Format each line of the rows below as one string in a JSON list, skipping blank lines.

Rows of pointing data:
┌────────

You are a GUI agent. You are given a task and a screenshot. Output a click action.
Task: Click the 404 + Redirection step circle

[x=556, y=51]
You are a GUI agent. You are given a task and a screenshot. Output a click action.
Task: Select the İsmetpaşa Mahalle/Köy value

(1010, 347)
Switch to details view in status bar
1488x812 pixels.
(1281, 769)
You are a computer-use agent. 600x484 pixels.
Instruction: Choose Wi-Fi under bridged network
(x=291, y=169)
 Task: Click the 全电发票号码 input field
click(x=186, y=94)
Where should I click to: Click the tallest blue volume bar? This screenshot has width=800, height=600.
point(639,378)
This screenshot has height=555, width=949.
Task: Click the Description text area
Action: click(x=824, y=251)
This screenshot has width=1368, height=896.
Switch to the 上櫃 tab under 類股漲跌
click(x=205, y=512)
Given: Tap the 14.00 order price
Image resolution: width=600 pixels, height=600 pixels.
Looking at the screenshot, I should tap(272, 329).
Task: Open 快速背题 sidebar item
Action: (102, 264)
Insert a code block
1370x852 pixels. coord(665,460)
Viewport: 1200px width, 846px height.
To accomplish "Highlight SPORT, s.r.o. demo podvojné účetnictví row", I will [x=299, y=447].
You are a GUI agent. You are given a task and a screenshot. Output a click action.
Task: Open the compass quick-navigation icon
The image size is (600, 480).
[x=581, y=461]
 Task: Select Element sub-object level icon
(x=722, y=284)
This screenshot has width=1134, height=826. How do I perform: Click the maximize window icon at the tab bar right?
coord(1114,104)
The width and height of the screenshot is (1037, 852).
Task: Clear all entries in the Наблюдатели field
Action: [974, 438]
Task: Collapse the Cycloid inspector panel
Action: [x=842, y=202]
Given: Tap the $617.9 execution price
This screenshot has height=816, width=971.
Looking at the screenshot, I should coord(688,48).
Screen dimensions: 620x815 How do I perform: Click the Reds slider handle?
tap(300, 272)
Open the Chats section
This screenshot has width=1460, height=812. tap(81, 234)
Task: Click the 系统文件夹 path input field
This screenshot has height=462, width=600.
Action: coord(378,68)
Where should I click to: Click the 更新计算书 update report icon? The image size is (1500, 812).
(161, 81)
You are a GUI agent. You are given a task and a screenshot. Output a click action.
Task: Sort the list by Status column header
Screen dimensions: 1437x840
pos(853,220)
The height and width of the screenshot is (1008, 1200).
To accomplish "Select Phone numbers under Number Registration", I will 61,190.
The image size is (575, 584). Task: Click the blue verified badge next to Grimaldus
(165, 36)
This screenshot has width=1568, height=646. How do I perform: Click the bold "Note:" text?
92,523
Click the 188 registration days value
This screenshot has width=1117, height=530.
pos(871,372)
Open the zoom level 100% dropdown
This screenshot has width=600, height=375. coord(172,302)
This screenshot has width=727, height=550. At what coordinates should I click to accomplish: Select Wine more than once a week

└────────

FINAL RESULT:
[
  "You are a GUI agent. You are given a task and a screenshot. Output a click action.",
  "Task: Click the 404 + Redirection step circle",
  "[x=556, y=51]",
  "You are a GUI agent. You are given a task and a screenshot. Output a click action.",
  "Task: Select the İsmetpaşa Mahalle/Köy value",
  "(1010, 347)",
  "Switch to details view in status bar",
  "1488x812 pixels.",
  "(1281, 769)",
  "You are a computer-use agent. 600x484 pixels.",
  "Instruction: Choose Wi-Fi under bridged network",
  "(x=291, y=169)",
  " Task: Click the 全电发票号码 input field",
  "click(x=186, y=94)",
  "Where should I click to: Click the tallest blue volume bar? This screenshot has width=800, height=600.",
  "point(639,378)",
  "This screenshot has height=555, width=949.",
  "Task: Click the Description text area",
  "Action: click(x=824, y=251)",
  "This screenshot has width=1368, height=896.",
  "Switch to the 上櫃 tab under 類股漲跌",
  "click(x=205, y=512)",
  "Given: Tap the 14.00 order price",
  "Image resolution: width=600 pixels, height=600 pixels.",
  "Looking at the screenshot, I should tap(272, 329).",
  "Task: Open 快速背题 sidebar item",
  "Action: (102, 264)",
  "Insert a code block",
  "1370x852 pixels. coord(665,460)",
  "Viewport: 1200px width, 846px height.",
  "To accomplish \"Highlight SPORT, s.r.o. demo podvojné účetnictví row\", I will [x=299, y=447].",
  "You are a GUI agent. You are given a task and a screenshot. Output a click action.",
  "Task: Open the compass quick-navigation icon",
  "The image size is (600, 480).",
  "[x=581, y=461]",
  " Task: Select Element sub-object level icon",
  "(x=722, y=284)",
  "This screenshot has width=1134, height=826. How do I perform: Click the maximize window icon at the tab bar right?",
  "coord(1114,104)",
  "The width and height of the screenshot is (1037, 852).",
  "Task: Clear all entries in the Наблюдатели field",
  "Action: [974, 438]",
  "Task: Collapse the Cycloid inspector panel",
  "Action: [x=842, y=202]",
  "Given: Tap the $617.9 execution price",
  "This screenshot has height=816, width=971.",
  "Looking at the screenshot, I should coord(688,48).",
  "Screen dimensions: 620x815 How do I perform: Click the Reds slider handle?",
  "tap(300, 272)",
  "Open the Chats section",
  "This screenshot has width=1460, height=812. tap(81, 234)",
  "Task: Click the 系统文件夹 path input field",
  "This screenshot has height=462, width=600.",
  "Action: coord(378,68)",
  "Where should I click to: Click the 更新计算书 update report icon? The image size is (1500, 812).",
  "(161, 81)",
  "You are a GUI agent. You are given a task and a screenshot. Output a click action.",
  "Task: Sort the list by Status column header",
  "Screen dimensions: 1437x840",
  "pos(853,220)",
  "The height and width of the screenshot is (1008, 1200).",
  "To accomplish \"Select Phone numbers under Number Registration\", I will 61,190.",
  "The image size is (575, 584). Task: Click the blue verified badge next to Grimaldus",
  "(165, 36)",
  "This screenshot has width=1568, height=646. How do I perform: Click the bold \"Note:\" text?",
  "92,523",
  "Click the 188 registration days value",
  "This screenshot has width=1117, height=530.",
  "pos(871,372)",
  "Open the zoom level 100% dropdown",
  "This screenshot has width=600, height=375. coord(172,302)",
  "This screenshot has width=727, height=550. At what coordinates should I click to accomplish: Select Wine more than once a week"
]